Collected data
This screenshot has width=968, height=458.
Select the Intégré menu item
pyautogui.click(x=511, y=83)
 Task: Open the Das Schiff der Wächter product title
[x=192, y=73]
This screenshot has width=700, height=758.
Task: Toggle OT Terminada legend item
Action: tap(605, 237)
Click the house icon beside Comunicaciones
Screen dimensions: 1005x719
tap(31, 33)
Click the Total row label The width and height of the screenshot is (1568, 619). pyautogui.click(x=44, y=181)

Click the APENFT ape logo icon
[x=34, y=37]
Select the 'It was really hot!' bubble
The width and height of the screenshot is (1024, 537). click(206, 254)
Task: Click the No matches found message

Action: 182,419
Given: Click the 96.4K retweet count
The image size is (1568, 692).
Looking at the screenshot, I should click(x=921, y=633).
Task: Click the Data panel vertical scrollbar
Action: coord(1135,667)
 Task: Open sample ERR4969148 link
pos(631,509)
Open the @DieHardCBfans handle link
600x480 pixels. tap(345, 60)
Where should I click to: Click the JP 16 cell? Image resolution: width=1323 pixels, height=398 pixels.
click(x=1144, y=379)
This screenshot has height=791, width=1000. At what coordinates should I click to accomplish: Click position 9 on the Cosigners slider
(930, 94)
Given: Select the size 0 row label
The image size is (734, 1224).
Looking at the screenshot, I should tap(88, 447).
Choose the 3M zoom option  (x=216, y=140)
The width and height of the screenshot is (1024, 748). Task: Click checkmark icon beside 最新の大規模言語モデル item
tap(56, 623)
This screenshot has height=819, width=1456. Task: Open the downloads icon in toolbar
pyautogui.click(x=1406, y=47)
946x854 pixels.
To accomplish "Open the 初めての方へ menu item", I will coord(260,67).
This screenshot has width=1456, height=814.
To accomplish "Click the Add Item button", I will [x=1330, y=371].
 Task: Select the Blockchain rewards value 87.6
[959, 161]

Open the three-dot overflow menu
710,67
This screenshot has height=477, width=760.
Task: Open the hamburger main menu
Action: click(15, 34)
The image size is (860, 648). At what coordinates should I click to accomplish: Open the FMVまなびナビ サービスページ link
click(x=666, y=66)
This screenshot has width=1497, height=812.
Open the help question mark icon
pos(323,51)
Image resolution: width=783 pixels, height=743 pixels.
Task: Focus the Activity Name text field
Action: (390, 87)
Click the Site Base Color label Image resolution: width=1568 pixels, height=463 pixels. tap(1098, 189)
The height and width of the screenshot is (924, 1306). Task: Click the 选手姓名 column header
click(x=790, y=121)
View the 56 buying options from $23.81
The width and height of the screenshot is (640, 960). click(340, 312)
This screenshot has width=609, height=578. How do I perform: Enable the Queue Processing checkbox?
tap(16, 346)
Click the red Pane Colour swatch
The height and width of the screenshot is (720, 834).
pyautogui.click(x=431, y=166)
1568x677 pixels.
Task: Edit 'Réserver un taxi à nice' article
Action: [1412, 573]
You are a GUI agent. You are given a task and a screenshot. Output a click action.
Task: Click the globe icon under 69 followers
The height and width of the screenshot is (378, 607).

> **INSTRUCTIONS FOR THE TASK**:
Return exactly what appears above, from the first line of the entries to the line with "Choose the 3M", inclusive.

> **TASK ANSWER**:
This screenshot has width=968, height=458.
Select the Intégré menu item
pyautogui.click(x=511, y=83)
 Task: Open the Das Schiff der Wächter product title
[x=192, y=73]
This screenshot has width=700, height=758.
Task: Toggle OT Terminada legend item
Action: tap(605, 237)
Click the house icon beside Comunicaciones
Screen dimensions: 1005x719
tap(31, 33)
Click the Total row label The width and height of the screenshot is (1568, 619). pyautogui.click(x=44, y=181)

Click the APENFT ape logo icon
[x=34, y=37]
Select the 'It was really hot!' bubble
The width and height of the screenshot is (1024, 537). click(206, 254)
Task: Click the No matches found message

Action: 182,419
Given: Click the 96.4K retweet count
The image size is (1568, 692).
Looking at the screenshot, I should click(x=921, y=633).
Task: Click the Data panel vertical scrollbar
Action: coord(1135,667)
 Task: Open sample ERR4969148 link
pos(631,509)
Open the @DieHardCBfans handle link
600x480 pixels. tap(345, 60)
Where should I click to: Click the JP 16 cell? Image resolution: width=1323 pixels, height=398 pixels.
click(x=1144, y=379)
This screenshot has height=791, width=1000. At what coordinates should I click to accomplish: Click position 9 on the Cosigners slider
(930, 94)
Given: Select the size 0 row label
The image size is (734, 1224).
Looking at the screenshot, I should tap(88, 447).
Choose the 3M zoom option  (x=216, y=140)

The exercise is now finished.